All you need is 10 minutes of her time.
And when you get those 10 minutes, use them to interview her — not to overtly sell yourself. Explain how passionate you are about becoming an engineer (or whatever your chosen profession might be). Remember: It’s about rapport building! Tell your story — the story of “who you are” and why you are so passionate about the industry. Explain that you are seeking to find “the best” company for which to work, that you don’t want to settle for “just a paycheck”, because once you commit to an employer, you are “all in” — and you don’t want a losing hand.
Don’t ask if they are hiring. Don’t ask if they have a position for you. Don’t leave your résumé unless you are asked for it. But DO leave a business card. (Employed or not, you should carry a contact card at all times!)
And DO ask for her email address:
“Thanks for all of your help, Jane. I really appreciate it. May I have your email address in case I have any more questions?”
A few days later, send a personal email:
“It was such a pleasure to talk with you, Jane. I’m even more impressed with ABC Co. The company is fortunate to have a Director with the dedication and loyalty that you clearly have, and that is exactly the type of leadership I hope to find when I start working. Again, thank you!”
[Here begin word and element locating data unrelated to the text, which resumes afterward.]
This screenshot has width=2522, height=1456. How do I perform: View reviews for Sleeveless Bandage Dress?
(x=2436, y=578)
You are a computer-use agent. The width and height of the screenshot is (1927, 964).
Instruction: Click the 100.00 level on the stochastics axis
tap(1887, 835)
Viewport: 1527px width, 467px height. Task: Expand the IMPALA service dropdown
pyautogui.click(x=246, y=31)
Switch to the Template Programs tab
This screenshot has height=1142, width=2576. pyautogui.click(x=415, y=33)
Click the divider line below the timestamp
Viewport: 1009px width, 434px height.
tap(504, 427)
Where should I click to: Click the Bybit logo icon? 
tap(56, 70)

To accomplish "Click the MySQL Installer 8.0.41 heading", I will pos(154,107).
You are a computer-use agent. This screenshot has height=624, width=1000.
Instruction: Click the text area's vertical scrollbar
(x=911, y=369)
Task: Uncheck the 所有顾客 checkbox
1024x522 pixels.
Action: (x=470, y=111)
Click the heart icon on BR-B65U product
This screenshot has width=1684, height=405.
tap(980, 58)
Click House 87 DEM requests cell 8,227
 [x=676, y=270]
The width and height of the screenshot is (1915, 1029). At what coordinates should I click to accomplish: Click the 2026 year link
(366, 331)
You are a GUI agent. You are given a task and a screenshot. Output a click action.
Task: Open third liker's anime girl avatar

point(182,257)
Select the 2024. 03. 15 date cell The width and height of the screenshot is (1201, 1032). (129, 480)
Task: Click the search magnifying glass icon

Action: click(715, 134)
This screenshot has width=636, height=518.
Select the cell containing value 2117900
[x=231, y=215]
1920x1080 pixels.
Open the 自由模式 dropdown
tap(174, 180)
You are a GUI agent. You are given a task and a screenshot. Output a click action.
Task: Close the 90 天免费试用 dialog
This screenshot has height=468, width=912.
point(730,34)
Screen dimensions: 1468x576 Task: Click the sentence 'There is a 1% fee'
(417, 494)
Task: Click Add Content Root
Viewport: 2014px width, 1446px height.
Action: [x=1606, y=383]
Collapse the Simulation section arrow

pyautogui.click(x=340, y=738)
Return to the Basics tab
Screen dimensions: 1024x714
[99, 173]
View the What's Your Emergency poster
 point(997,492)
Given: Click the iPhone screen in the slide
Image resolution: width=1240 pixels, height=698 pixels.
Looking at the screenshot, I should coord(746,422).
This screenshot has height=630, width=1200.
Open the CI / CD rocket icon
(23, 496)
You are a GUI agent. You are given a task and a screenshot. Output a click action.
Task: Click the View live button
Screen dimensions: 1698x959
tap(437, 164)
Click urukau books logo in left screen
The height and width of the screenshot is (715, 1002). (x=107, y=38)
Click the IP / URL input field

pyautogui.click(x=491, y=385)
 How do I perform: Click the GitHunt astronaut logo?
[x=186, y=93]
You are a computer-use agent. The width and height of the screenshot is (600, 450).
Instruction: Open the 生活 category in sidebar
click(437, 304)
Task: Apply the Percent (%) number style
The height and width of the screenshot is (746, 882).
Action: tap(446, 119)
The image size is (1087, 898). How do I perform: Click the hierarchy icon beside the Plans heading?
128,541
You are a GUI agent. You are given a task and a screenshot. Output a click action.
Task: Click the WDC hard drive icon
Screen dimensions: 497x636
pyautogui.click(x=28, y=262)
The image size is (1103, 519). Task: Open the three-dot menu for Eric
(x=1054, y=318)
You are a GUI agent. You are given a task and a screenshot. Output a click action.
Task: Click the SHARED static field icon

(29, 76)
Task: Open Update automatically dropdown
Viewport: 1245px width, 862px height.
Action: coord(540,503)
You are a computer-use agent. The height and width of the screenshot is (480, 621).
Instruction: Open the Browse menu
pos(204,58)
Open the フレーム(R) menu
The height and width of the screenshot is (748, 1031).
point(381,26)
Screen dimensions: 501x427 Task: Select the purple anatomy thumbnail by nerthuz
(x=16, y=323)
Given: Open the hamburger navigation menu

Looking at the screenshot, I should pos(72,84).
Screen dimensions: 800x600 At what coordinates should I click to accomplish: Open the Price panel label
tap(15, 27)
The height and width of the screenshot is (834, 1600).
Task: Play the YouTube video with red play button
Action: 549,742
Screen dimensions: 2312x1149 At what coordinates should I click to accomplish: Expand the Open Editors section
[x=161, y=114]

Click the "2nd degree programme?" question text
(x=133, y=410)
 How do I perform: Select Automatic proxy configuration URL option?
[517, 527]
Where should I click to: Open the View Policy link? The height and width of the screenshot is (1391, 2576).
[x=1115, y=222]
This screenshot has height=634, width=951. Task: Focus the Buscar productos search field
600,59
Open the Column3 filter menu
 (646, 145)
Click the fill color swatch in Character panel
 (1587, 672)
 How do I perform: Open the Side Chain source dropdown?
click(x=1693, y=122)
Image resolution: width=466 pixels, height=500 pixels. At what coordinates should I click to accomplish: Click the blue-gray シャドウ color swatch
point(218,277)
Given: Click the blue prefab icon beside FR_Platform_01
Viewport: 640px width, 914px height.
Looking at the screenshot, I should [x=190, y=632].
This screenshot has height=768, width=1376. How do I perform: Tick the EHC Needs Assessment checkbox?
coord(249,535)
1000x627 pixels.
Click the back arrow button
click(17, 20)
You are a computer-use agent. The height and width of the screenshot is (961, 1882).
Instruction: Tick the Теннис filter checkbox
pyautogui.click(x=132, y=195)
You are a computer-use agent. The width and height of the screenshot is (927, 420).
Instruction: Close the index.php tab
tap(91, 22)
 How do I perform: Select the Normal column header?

Ten days or so later, send another note or make a phone call:
“Jane, I’m going to be in the area on Tuesday. Do you have any plans for lunch? I have about an hour to kill between appointments.”
And so on. The idea is to build a connection — a real connection.
This approach takes much more time than it takes to attach a résumé to a canned cover letter and click “send”, but it is a worthwhile investment of your time. Just think back to 3 months ago: How is your situation any better now than it was then?
How each of us handle stress is as varied as are we. But it has to be handled — and it’s up to you to do whatever is necessary to handle it in a healthy, balanced manner. Whether you can push your way out on your own, or whether you require the assistance of others, don’t overlook its importance. After all, how you handle the stress of rejection and other life difficulties, and how well you use the resources available to you to turn lemons into lemonade, is not only critical to your personal happiness, it matters to a prospective employer.
Employers want to hire people who go above and beyond the norm, people who exude a certain energy that makes others feel comfortable in their company, and people who demonstrate (not just state) a level of proficiency or expertise from which the company will benefit.
When you face repeated rejection, turn the sting of it into the momentum you need to make a change. If you bury yourself in doubt, if you question what makes someone else “better” than you, you do yourself no favors. Objectivity must take the place of subjective self-doubt.
The person who got the job believed in himself. He established a connection by building rapport. He was memorable, in a positive light, in a sea of forgettable résumés and interviews. The manner in which he achieved these things could have been any number of ways — there isn’t a magical forumla — but you can bet that he did achieve them.
Treat yourself kindly and fairly. Allow yourself a reasonable amount of time to wallow in self-pity, but then move on from it. Get busy. Make a change.